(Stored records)

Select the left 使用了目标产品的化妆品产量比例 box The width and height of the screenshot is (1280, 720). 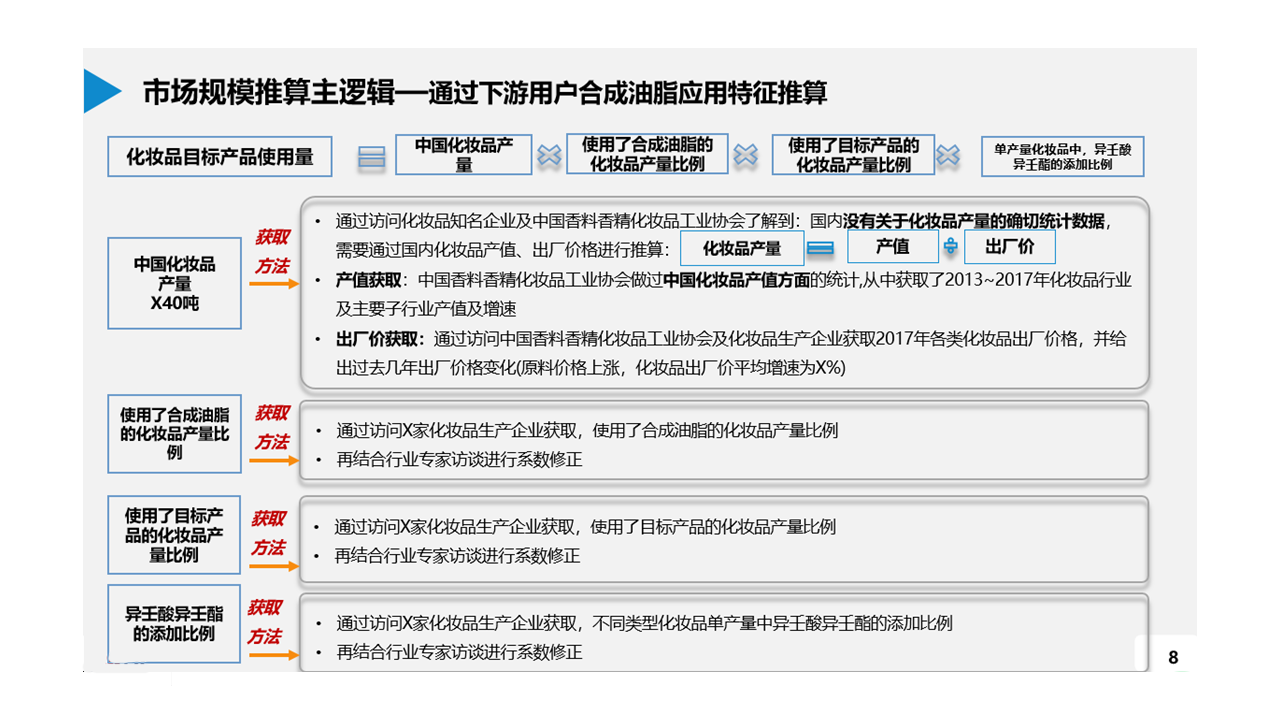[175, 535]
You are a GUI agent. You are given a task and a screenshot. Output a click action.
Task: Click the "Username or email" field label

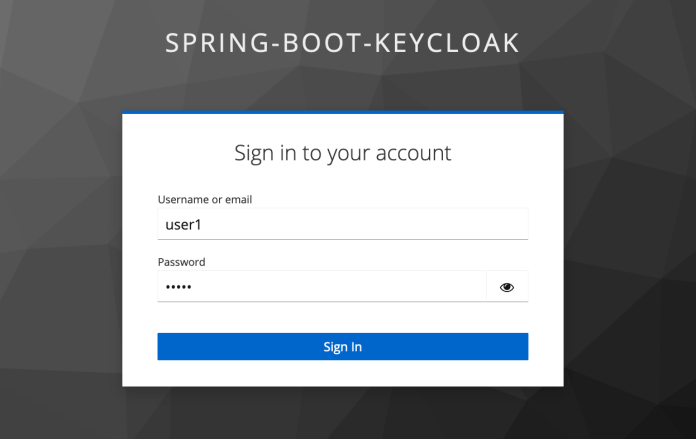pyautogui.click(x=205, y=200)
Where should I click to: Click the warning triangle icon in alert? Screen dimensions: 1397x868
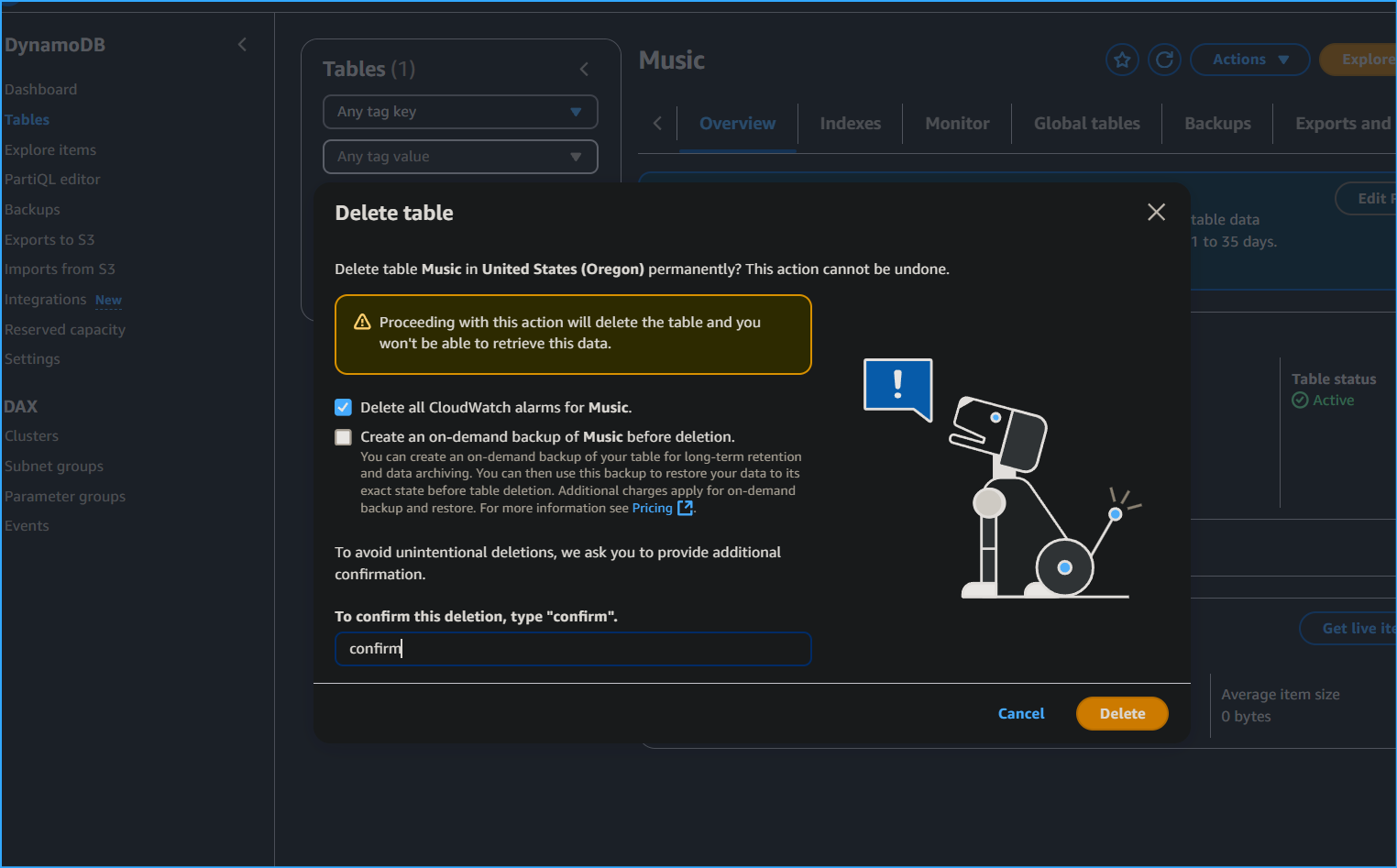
==
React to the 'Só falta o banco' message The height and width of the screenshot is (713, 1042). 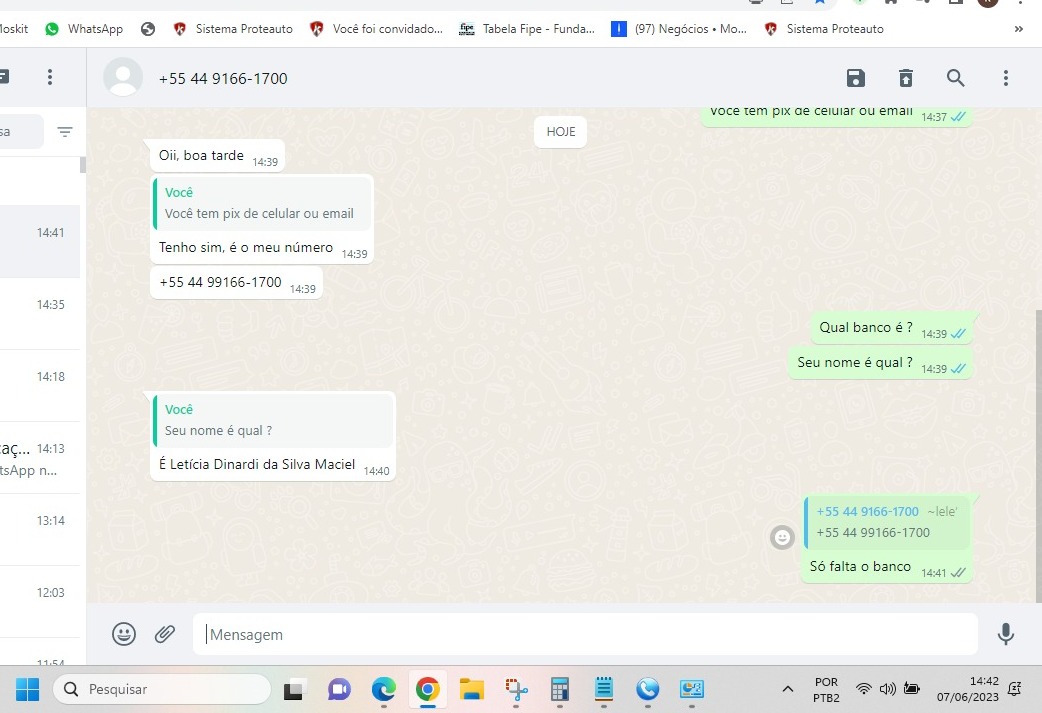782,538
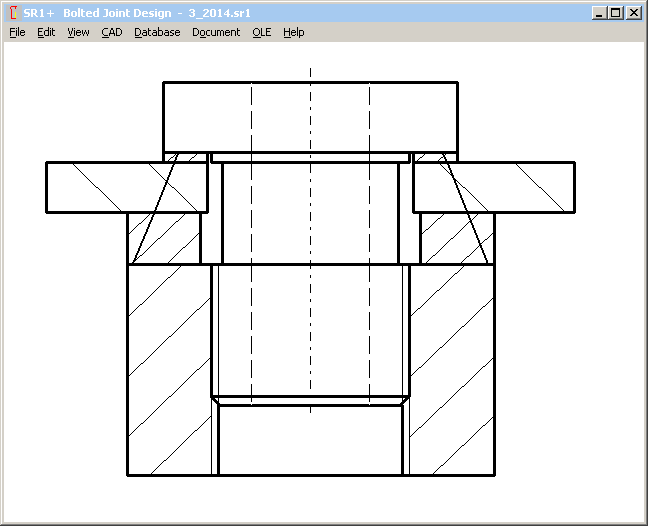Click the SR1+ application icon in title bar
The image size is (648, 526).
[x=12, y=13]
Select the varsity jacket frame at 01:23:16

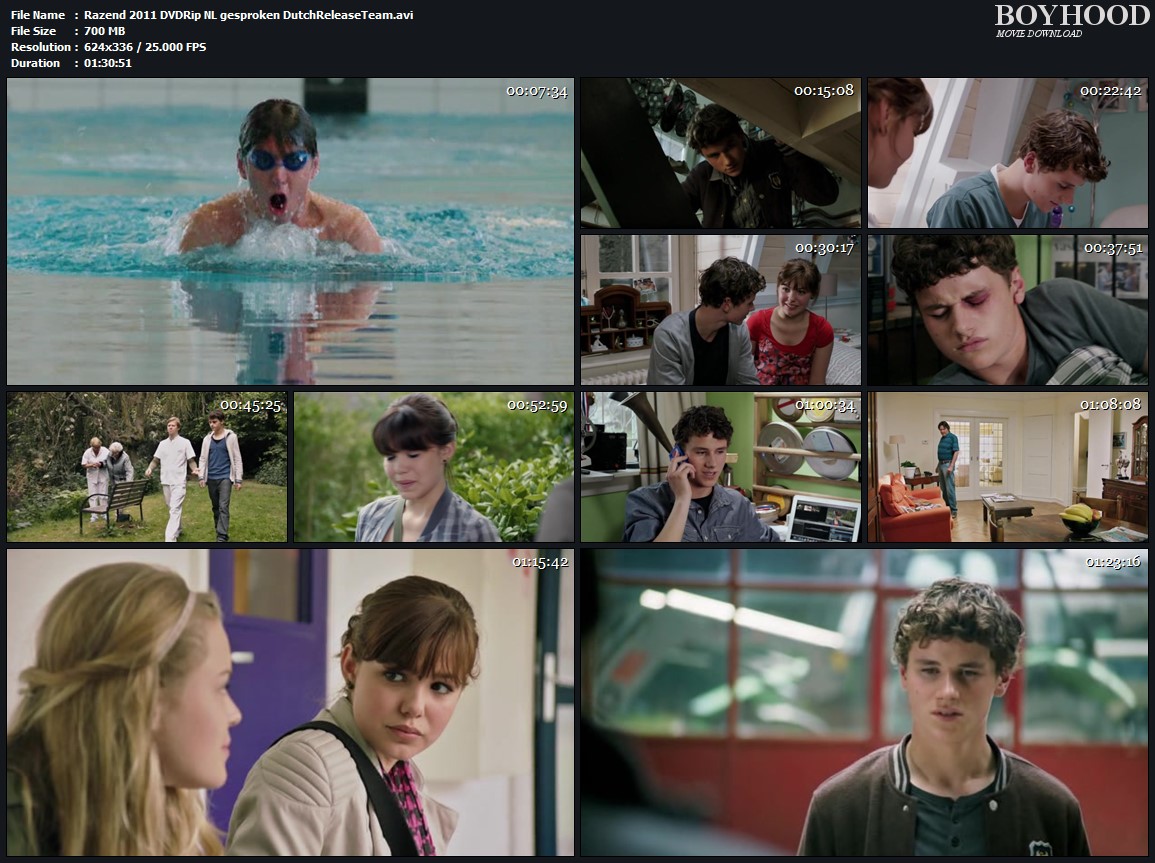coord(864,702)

▶ _What the task requires_
Beginning at the line above that contains "You are a GUI" and going on through the line that contains "Where should I", please copy every line exactly, leaving the pictures out and adding nothing.

▶ _Exercise response_
You are a GUI agent. You are given a task and a screenshot. Output a click action.
Task: Click the "Username or email" field label

pyautogui.click(x=205, y=200)
Where should I click to: Click the warning triangle icon in alert? Screen dimensions: 1397x868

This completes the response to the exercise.